---- Text provided

<h1> PAC- Median Elimination </h1>

In [1]:
import numpy as np
import matplotlib.pyplot as plt
import pandas as pd
from tqdm import tqdm

In [4]:
def pac(k,eps,delta,mu='random'):
    
    #k=number of arms
    #iterations= number of pulls of the arms
    #mu=an array of length k, which holds the true expected value of each arm
    #mu="random"-> the expected value is sampled from a normal distribution with standard deviation 1 (default)
    #mu=user defined-> the user sends the true expected values of each arm
    #eps=the solution is an eps optimal arm (defines the aprroximity part)
    #delta=the solution is an optimal solution with a probability of 1-delta (defines the probability part)
    
    if mu=="random":
        mu=np.random.normal(0,1,k) #now mu is an array containing the true expected values of each arm
    if len(mu)!=k: #case wwhen mu is user defined
        print("The length of the entered array of true expected values does not match with the number of arms entered \n")

--------
---- Data

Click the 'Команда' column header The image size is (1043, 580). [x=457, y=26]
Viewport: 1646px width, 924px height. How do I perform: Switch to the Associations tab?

--------

• _Tasks to perform_:
#1 Revise the PAC median elimination code starting at "#k=number of arms" and ending at "the probability part)", putting "std" in place of "standard deviation".
#2 In the PAC median elimination code, what distribution are the true expected values drawn from when mu is left as "random"?
Draw only on the PAC median elimination code, not on the material.

• _Response list_:
#1
#k=number of arms
    #iterations= number of pulls of the arms
    #mu=an array of length k, which holds the true expected value of each arm
    #mu="random"-> the expected value is sampled from a normal distribution with std 1 (default)
    #mu=user defined-> the user sends the true expected values of each arm
    #eps=the solution is an eps optimal arm (defines the aprroximity part)
    #delta=the solution is an optimal solution with a probability of 1-delta (defines the probability part)

#2 A normal distribution with standard deviation 1.